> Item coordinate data
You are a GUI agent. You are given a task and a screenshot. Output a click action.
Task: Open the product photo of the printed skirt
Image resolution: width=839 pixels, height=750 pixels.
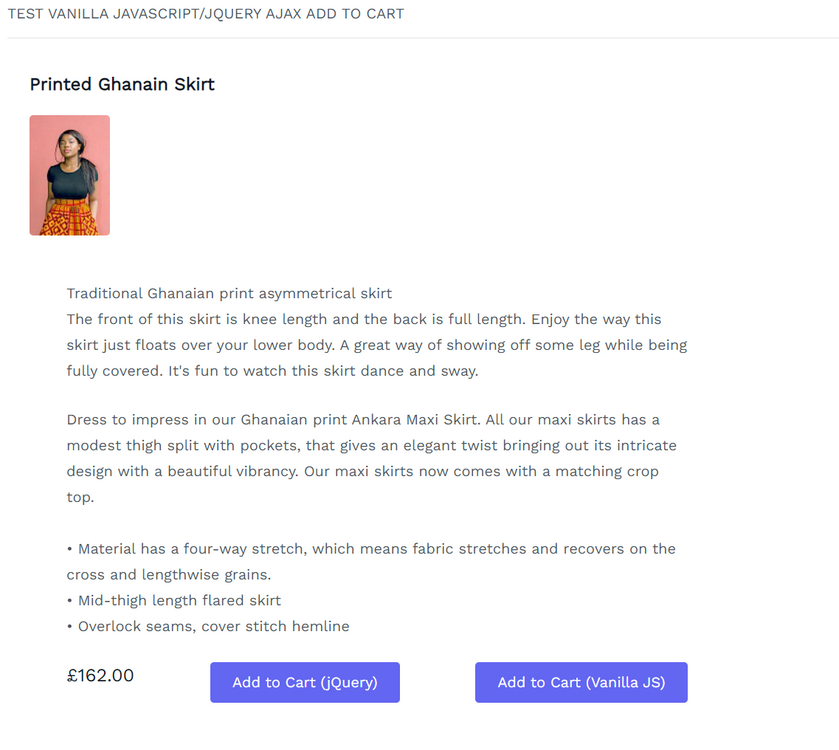pyautogui.click(x=69, y=175)
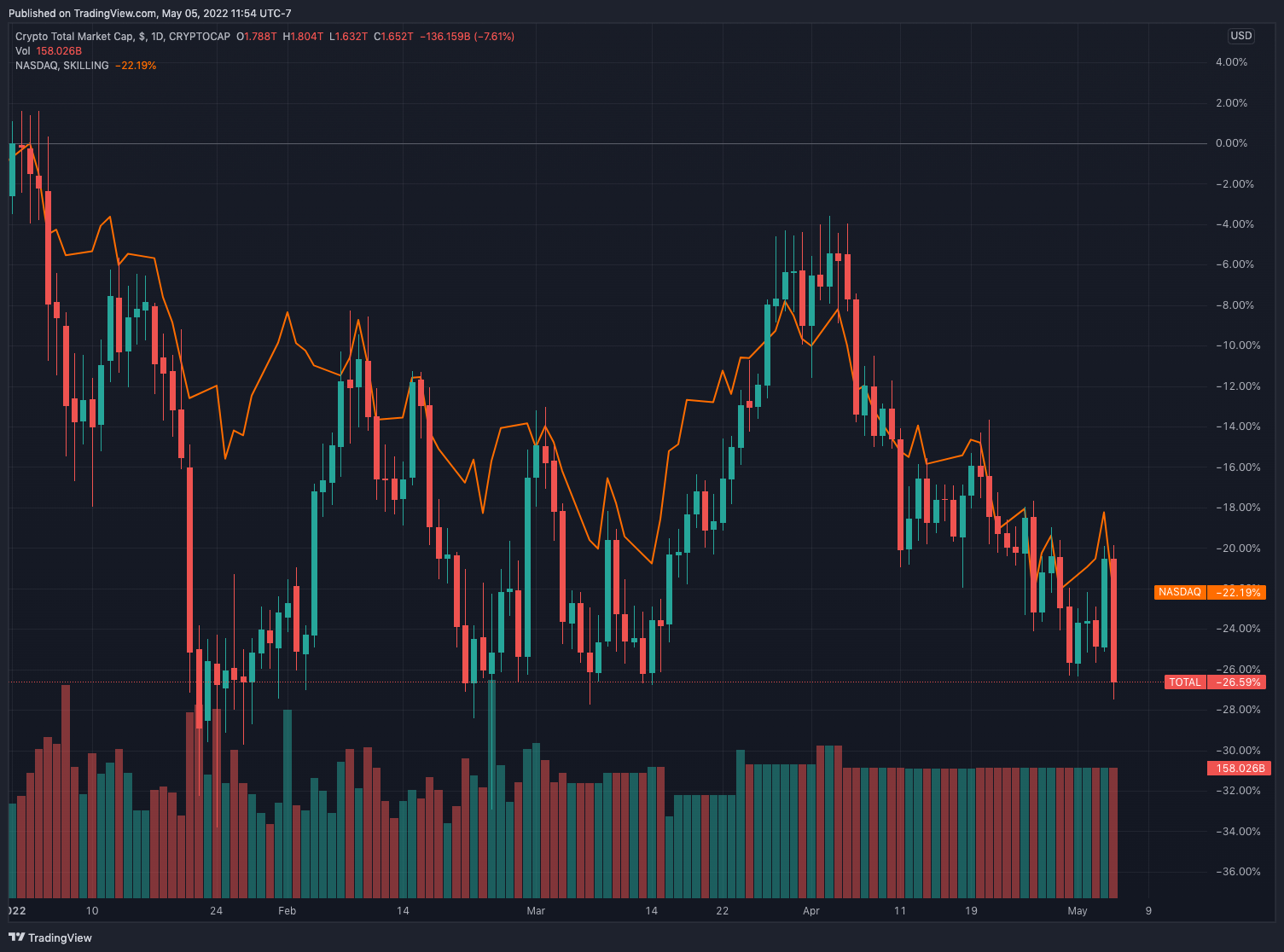1284x952 pixels.
Task: Click the 4.00% level on price axis
Action: click(1231, 62)
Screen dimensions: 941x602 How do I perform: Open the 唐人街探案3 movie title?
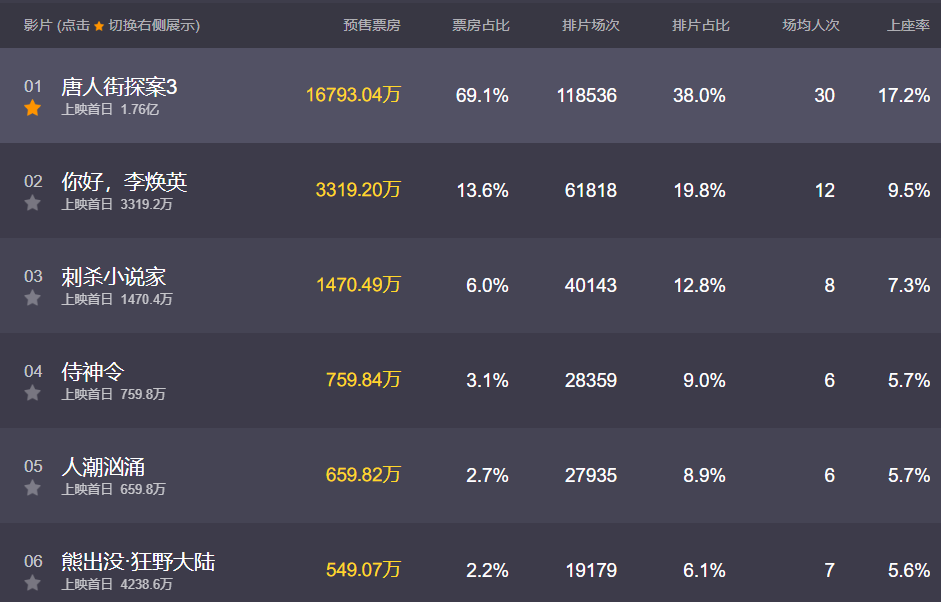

> What is expected
Write out all of the rows above word for word, omitting the pictures.

> Output for this exercise
You are a GUI agent. You are given a task and a screenshot. Output a click action.
Task: Open the product photo of the printed skirt
Image resolution: width=839 pixels, height=750 pixels.
pyautogui.click(x=69, y=175)
1284x952 pixels.
Task: Click the 4.00% level on price axis
Action: click(1231, 62)
Screen dimensions: 941x602 How do I perform: Open the 唐人街探案3 movie title?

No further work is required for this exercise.